By Anjuli Kolb

“Robyn F. turned to face Brown and he punched her in the eye with his right hand. He then drove away in the vehicle and continued to punch her in the face with his right hand while steering the vehicle with his left hand. The assault caused Robyn F.’s mouth to fill with blood and blood to splatter all over her clothing and the interior of the vehicle….After Robyn F. faked [a] call, Brown looked at her and stated You just did the stupidest thing ever! Now I’m really going to kill you! Brown resumed punching Robyn F. and she interlocked her fingers behind her head and brought her elbows forward to protect her face. She then bent over at the waist, placing her elbows and face near her lap in attempt to protect her face and head from the barrage of punches being levied upon her by Brown...Brown pulled Robyn F. close to him and bit her on her left ear...Brown bit her left ring and middle fingers.”

– Detective De Shon Andrews’s Affidavit from the LAPD’s Search Warrant following the February 8, 2009 assault of Rihanna (Robyn F.) by then-boyfriend Chris Brown

“Compassionate Justine is robbed by a beggar. Pious, she is raped by a monk. Honest, she is fleeced by a usurer…And so it goes with her throughout…to whomever abuses her, she brings good fortune, and the monsters who torment her become a minister, surgeon to His Majesty, a millionaire. Here’s a novel which bears every resemblance to those edifying works in which vice is seen punished every time, and virtue rewarded. Except that in Justine it’s the other way around; but this novel’s failing, strictly from the view-point of the novel…remains the same: the reader always knows how things are going to end.”

– Jean Paulhan reflects on Sade’s novel Justine (1791) in his 1946 essay The Marquis de Sade and His Accomplice (IV: The Surprises of Love)

“In essence, woman has to take it upon herself over and over again, regardless of circumstances, to bury this corpse that man becomes in his pure state…Thus woman takes this dead being into her own place…Shielding him from the dishonoring operation of unconscious desires and natural negativeness—preserving him from her desire, perhaps?—she places this kinsman back in the womb of the earth and thus reunites him with undying, elemental individuality.”

–Luce Irigaray, “The Eternal Irony of the Community,” an essay on Antigone and death in Feminist Interpretations of G.W.F. Hegel (emphasis in the original)
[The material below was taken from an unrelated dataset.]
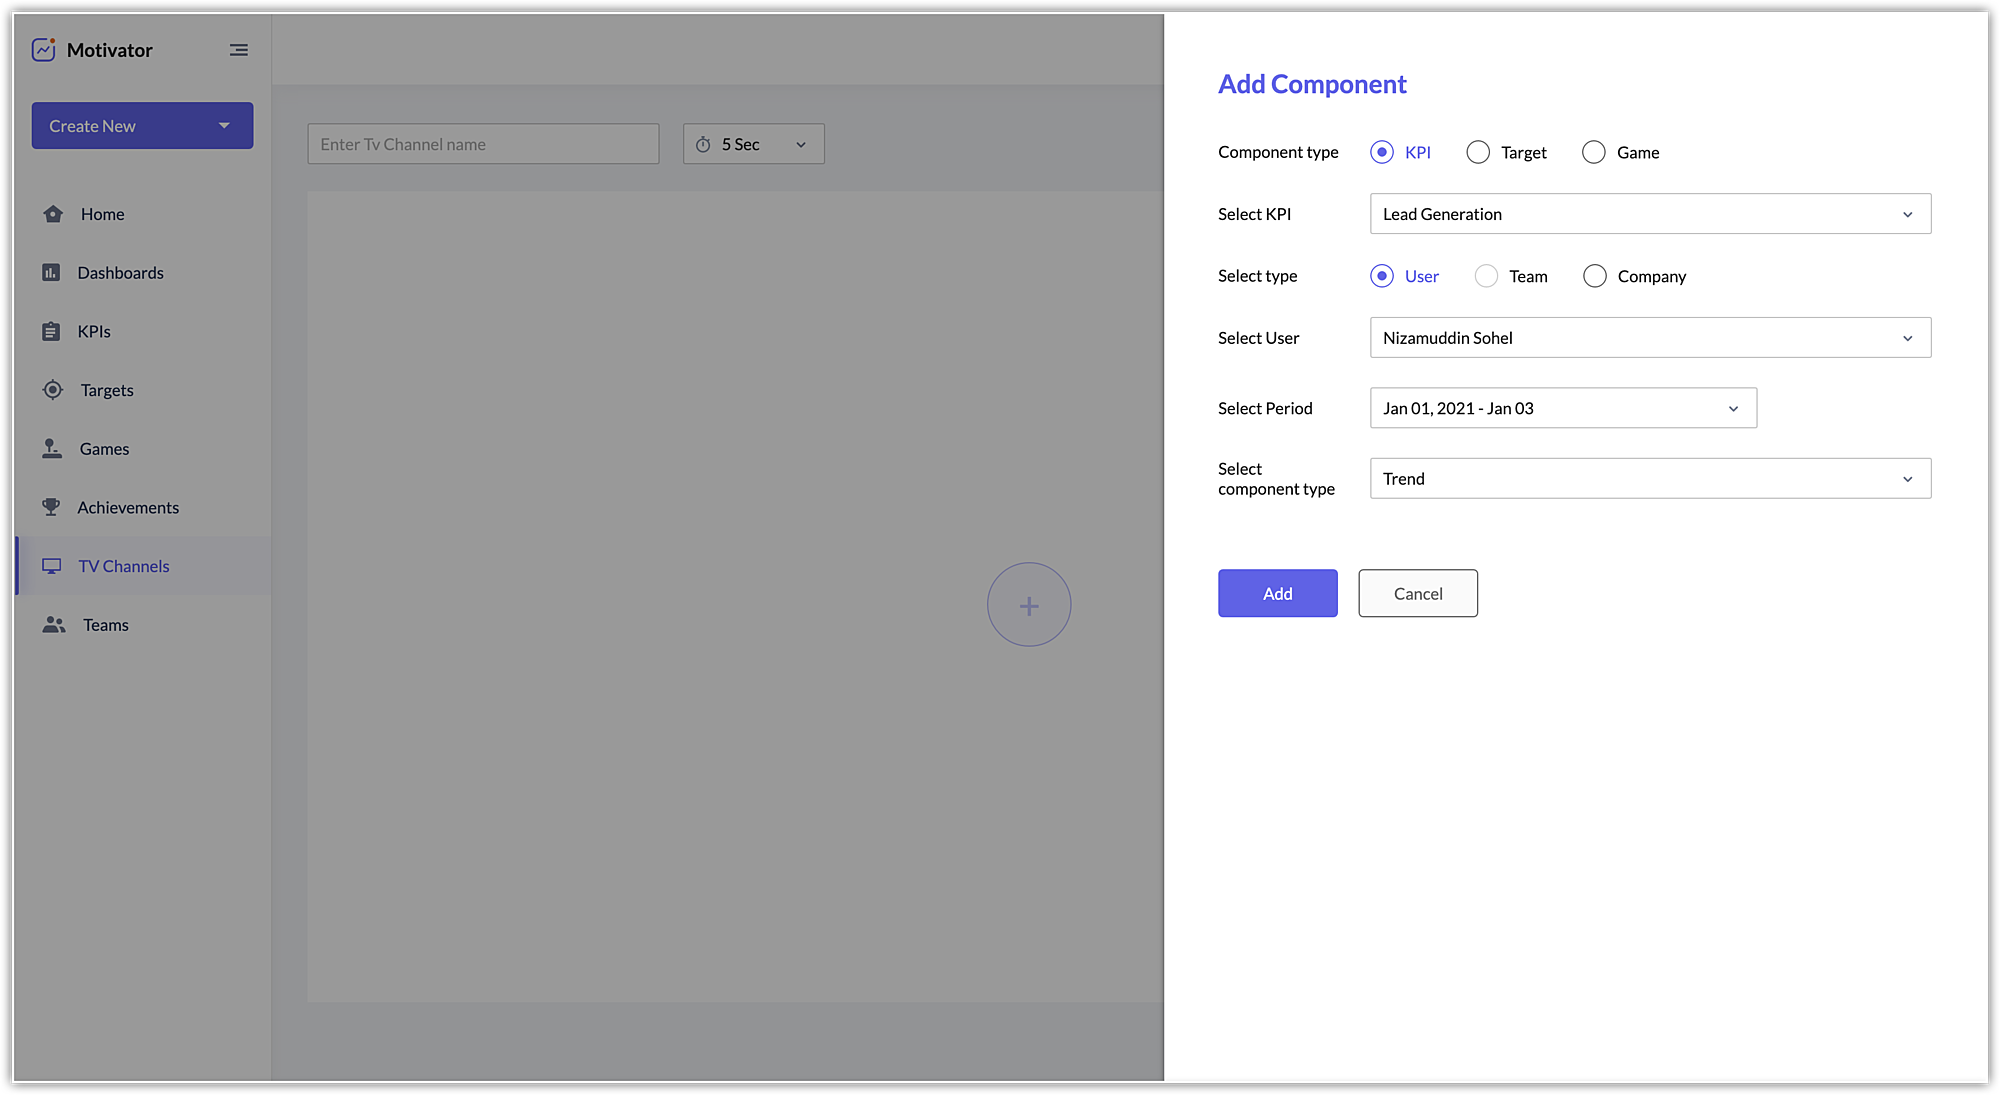Collapse sidebar with hamburger menu icon
The width and height of the screenshot is (2000, 1095).
tap(238, 50)
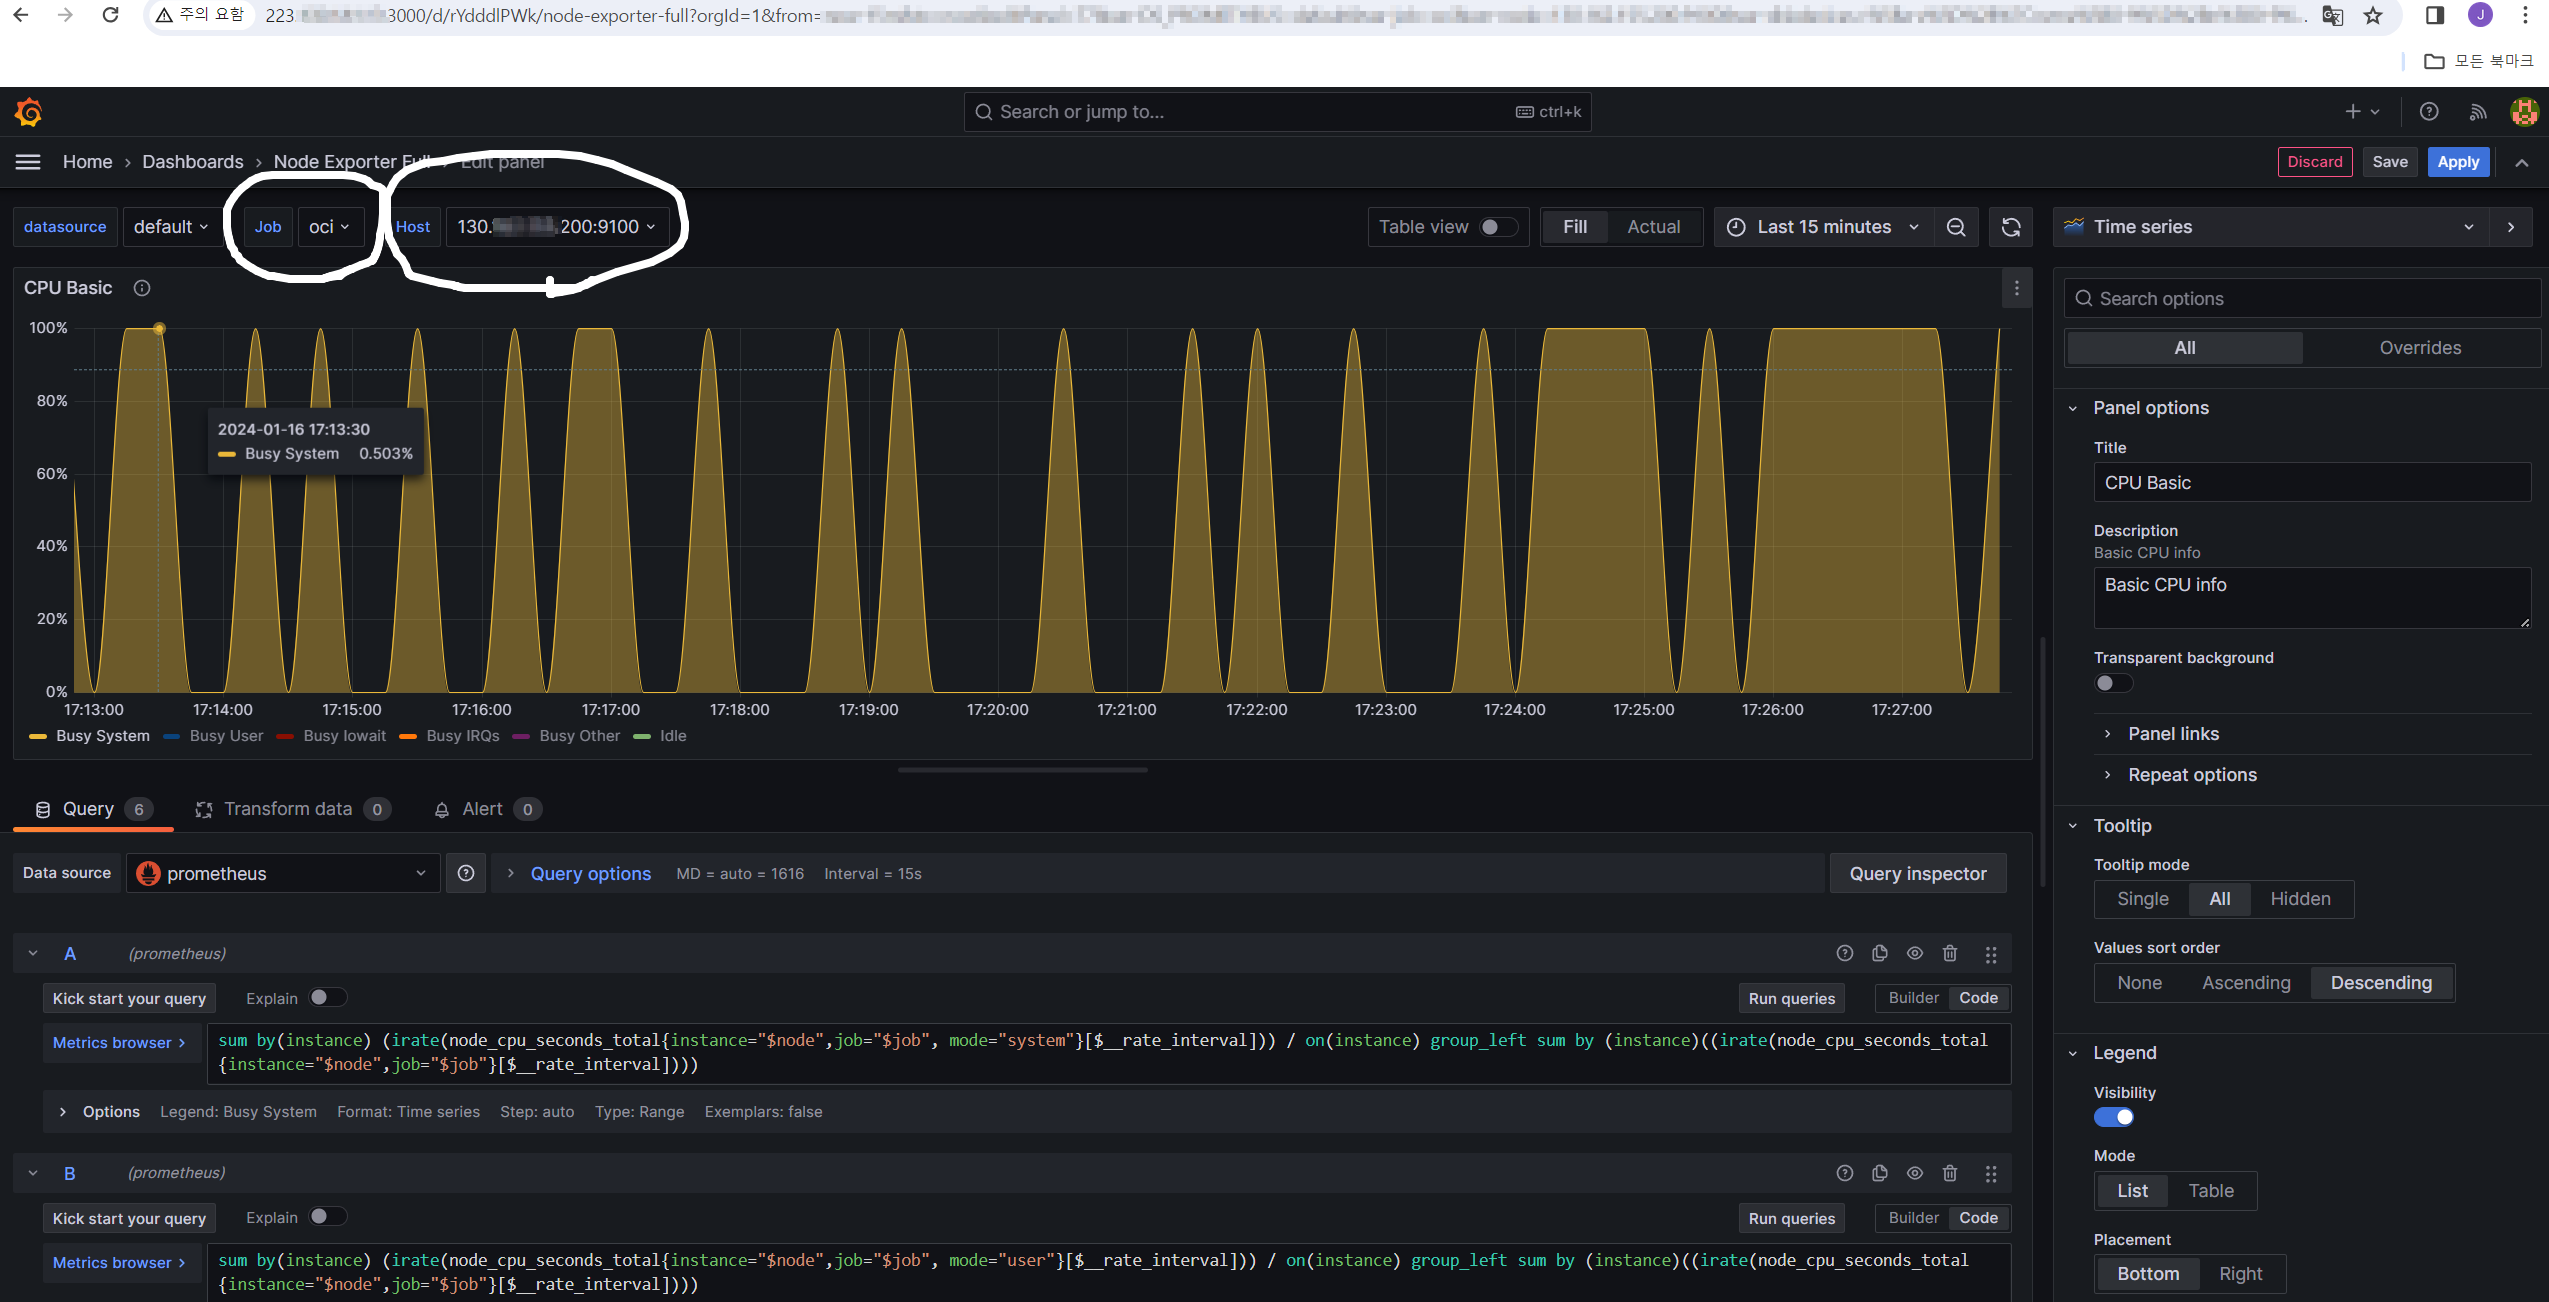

[R]: Don’t try to hide it / Imma make you my bitch / Cake cake cake cake / You wanna put your name on it / I know you wanna bite this / It’s so enticing / Nothing else like this

[CB]: Legggoooo / Girl I wanna fuck you right now / Been a long time / I’ve been missing your body

–Rihanna feat. Chris Brown, "Birthday Cake (Remix)," released two days ago

Let Me Recite What History Teaches (LMRWHT) is a weekly column that flashes the lavalamp, gaslight, candlelight, campfire, torch, sometimes even the starlight of the past on something that is happening now. The form of the column strives to recover what might be best about the “wide-eyed presentation of mere facts.” Each week you will find here some citational constellation, offered with astonishment and without comment, that can serve as an end in itself, dinner party fodder, or an occasion for further thought or writing. The title is taken from the last line of Stein’s poem “If I Told Him (A Completed Portrait of Picasso)."